In the entries below, locate the line with "This screenshot has height=413, width=1384.", then give again that line and all lines after it, exactly, with pictures omitted.

Data extracted from a collection
>>>
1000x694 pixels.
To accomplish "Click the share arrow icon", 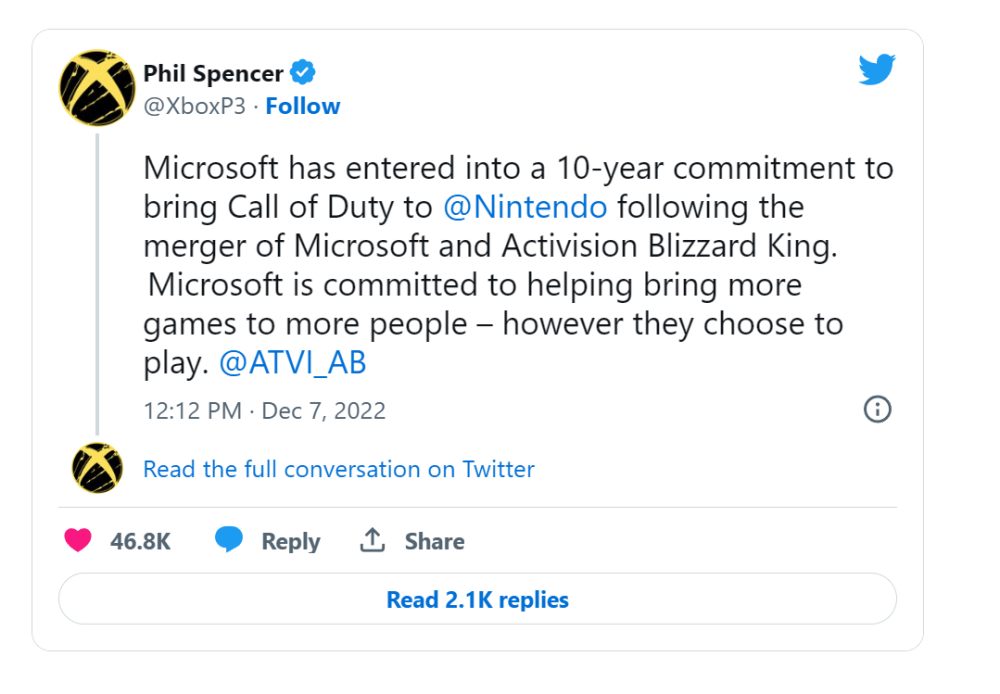I will tap(372, 541).
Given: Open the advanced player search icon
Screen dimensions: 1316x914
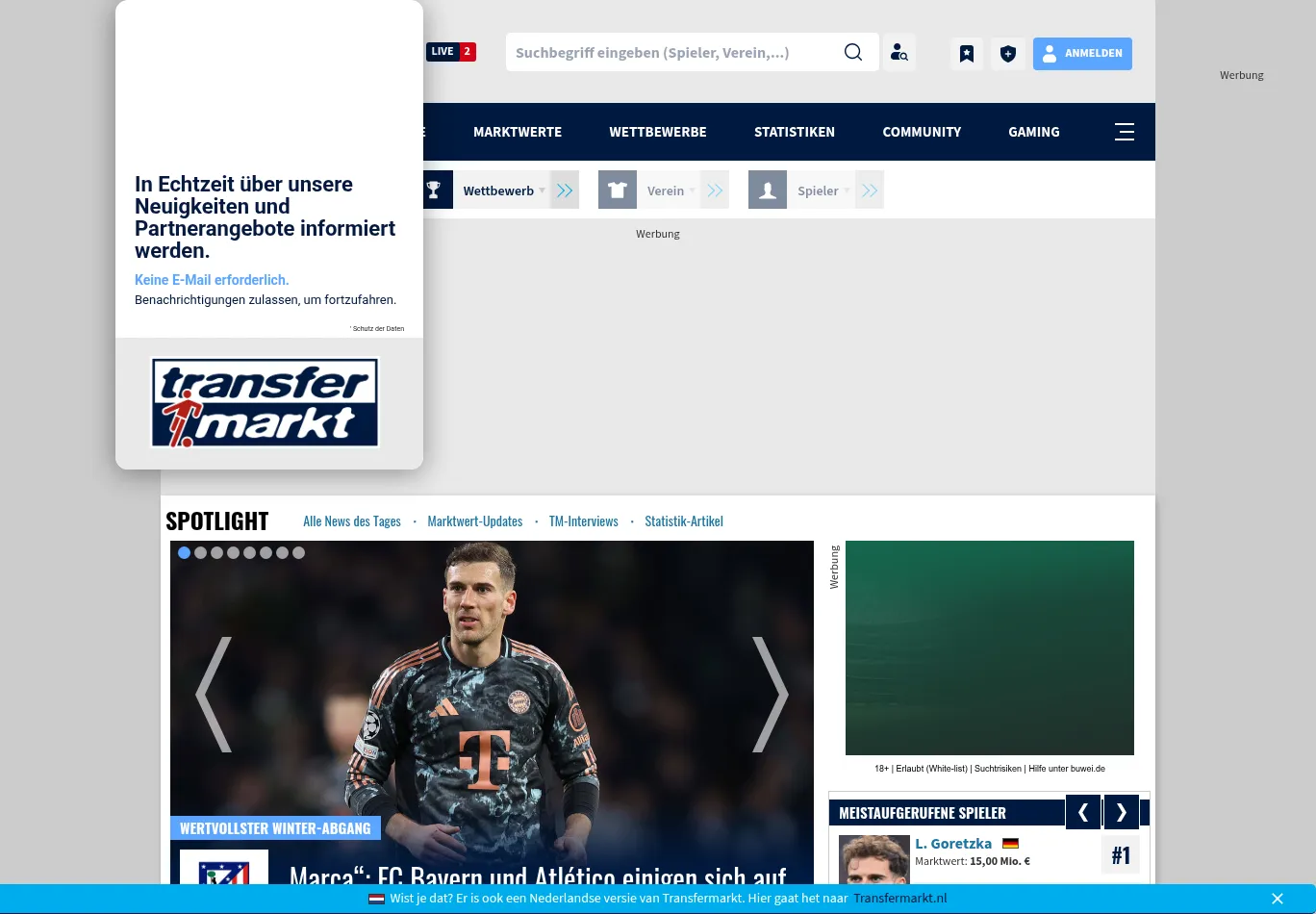Looking at the screenshot, I should click(x=898, y=53).
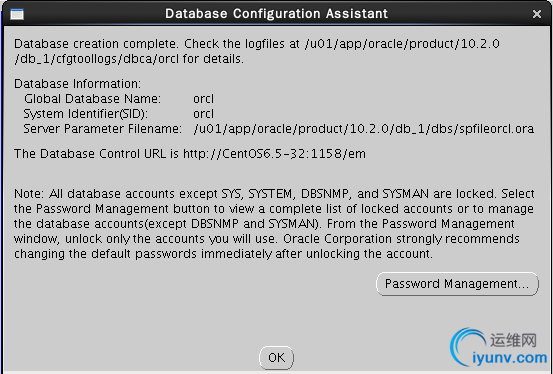Image resolution: width=553 pixels, height=374 pixels.
Task: Click the Database Configuration Assistant title text
Action: [x=276, y=14]
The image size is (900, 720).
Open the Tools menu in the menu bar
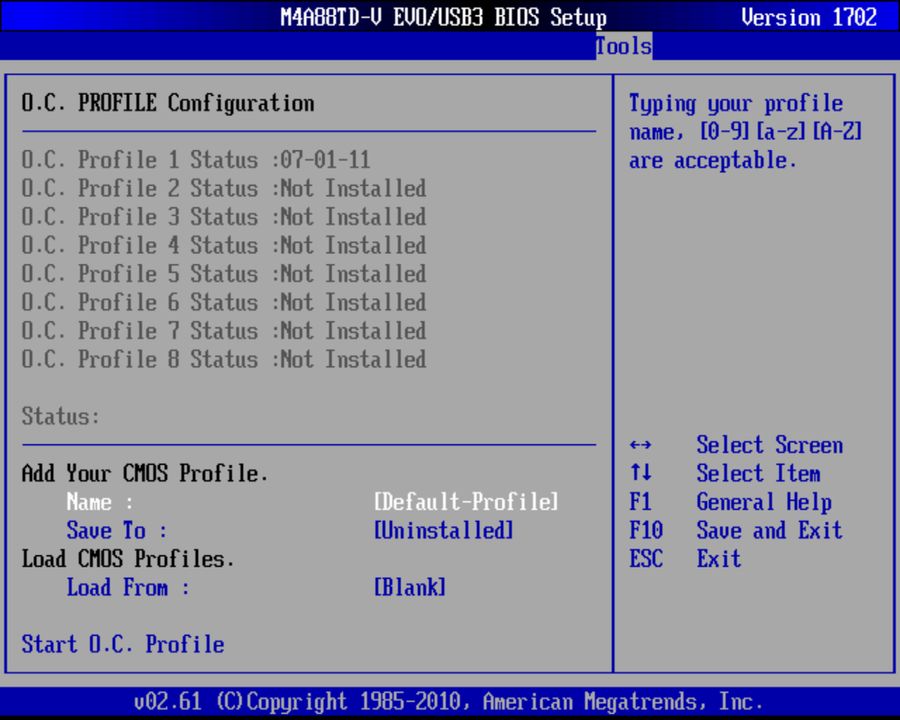coord(623,46)
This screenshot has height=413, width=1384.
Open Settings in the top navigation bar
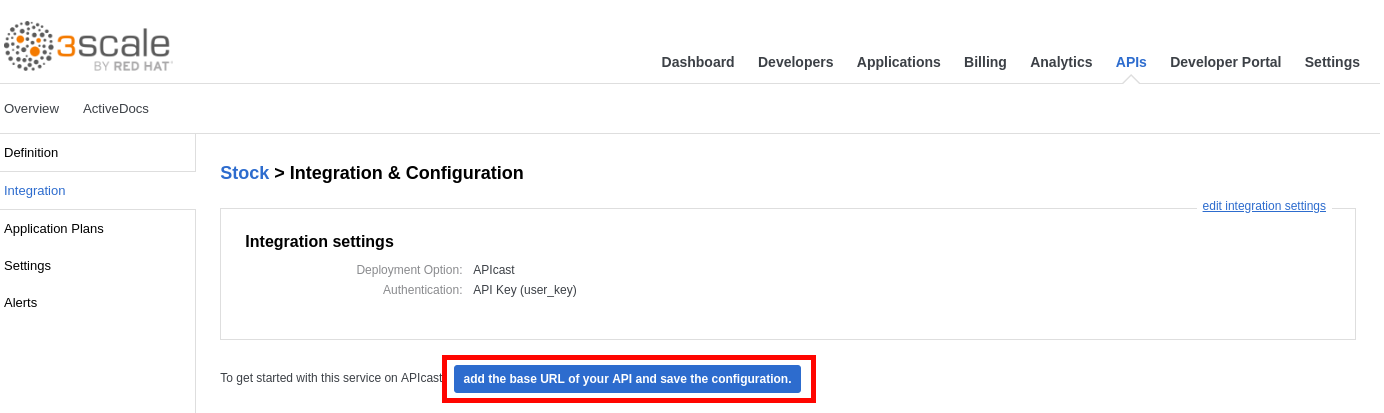click(1331, 62)
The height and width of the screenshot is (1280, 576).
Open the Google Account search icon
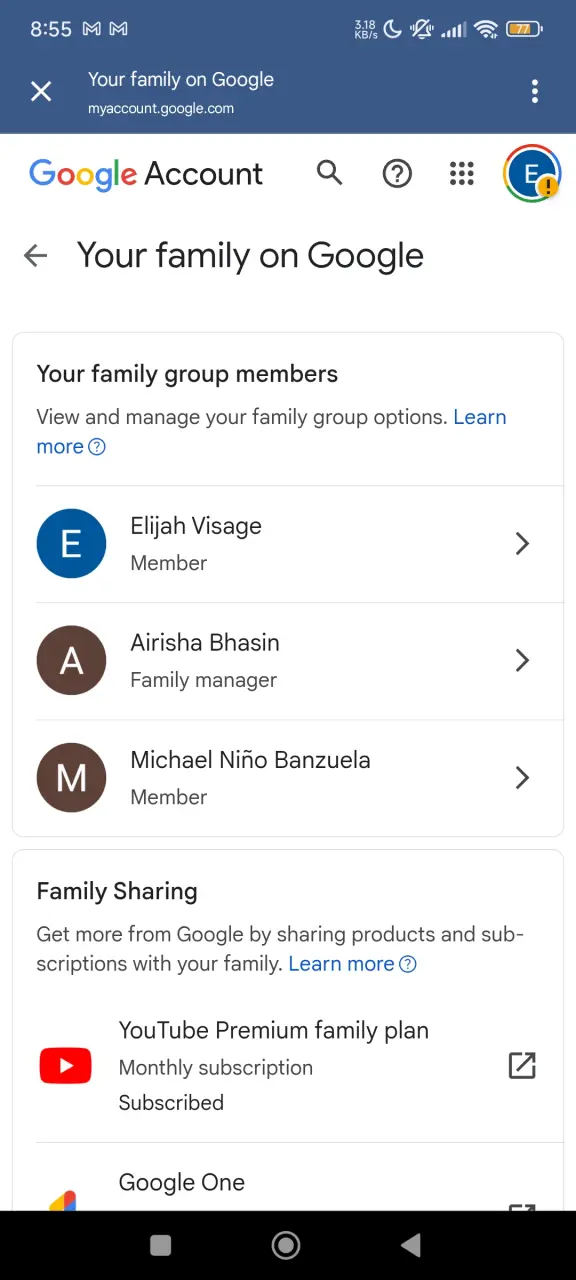(329, 173)
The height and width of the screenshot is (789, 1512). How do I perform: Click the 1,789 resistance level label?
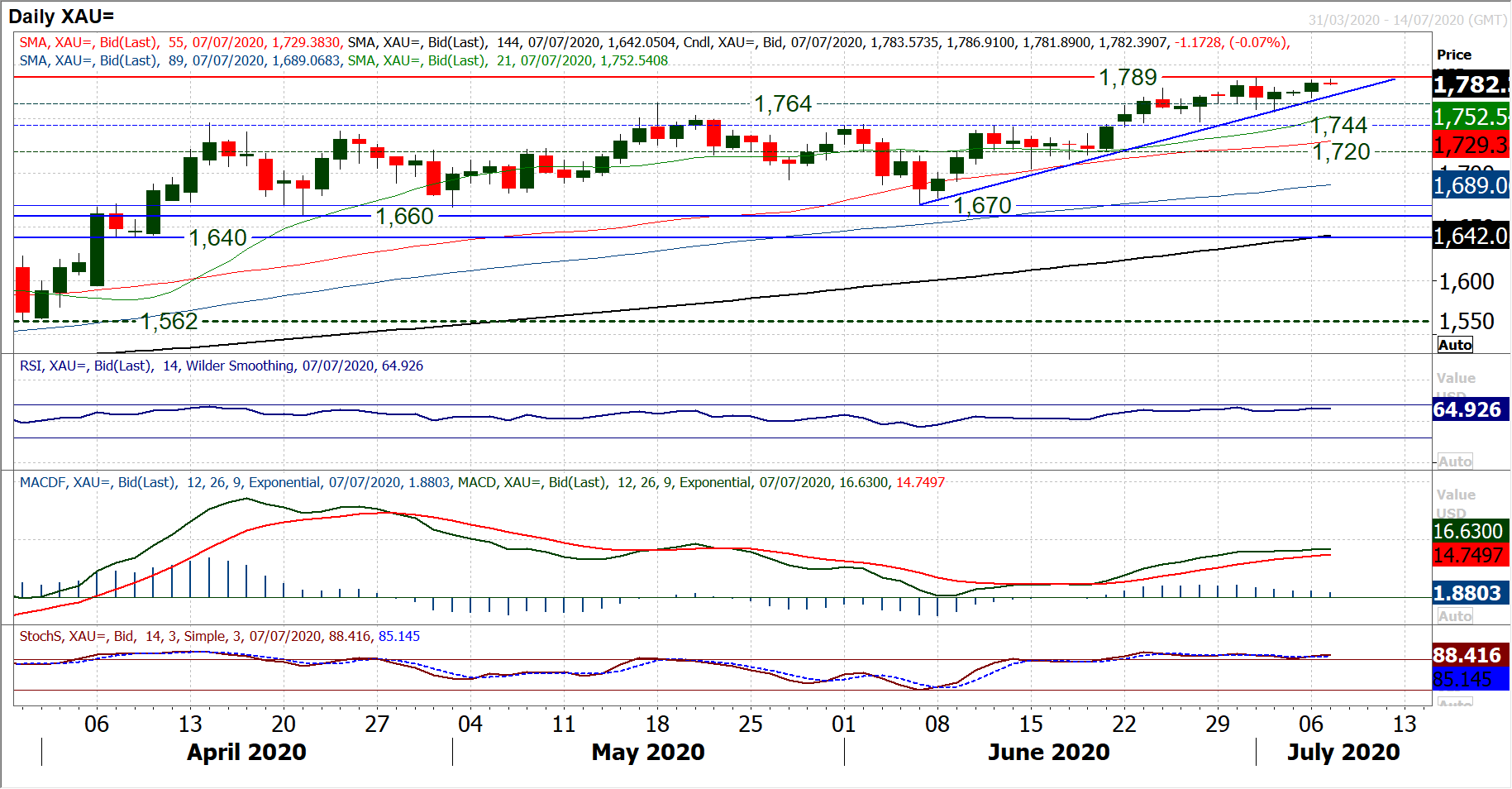[x=1128, y=78]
<<<
▶ [Result for this exercise]:
This screenshot has height=413, width=1384.
Open Settings in the top navigation bar
click(1331, 62)
The height and width of the screenshot is (1280, 576).
Open the Google Account search icon
(329, 173)
The height and width of the screenshot is (789, 1512). How do I perform: Click the 1,789 resistance level label?
[x=1128, y=78]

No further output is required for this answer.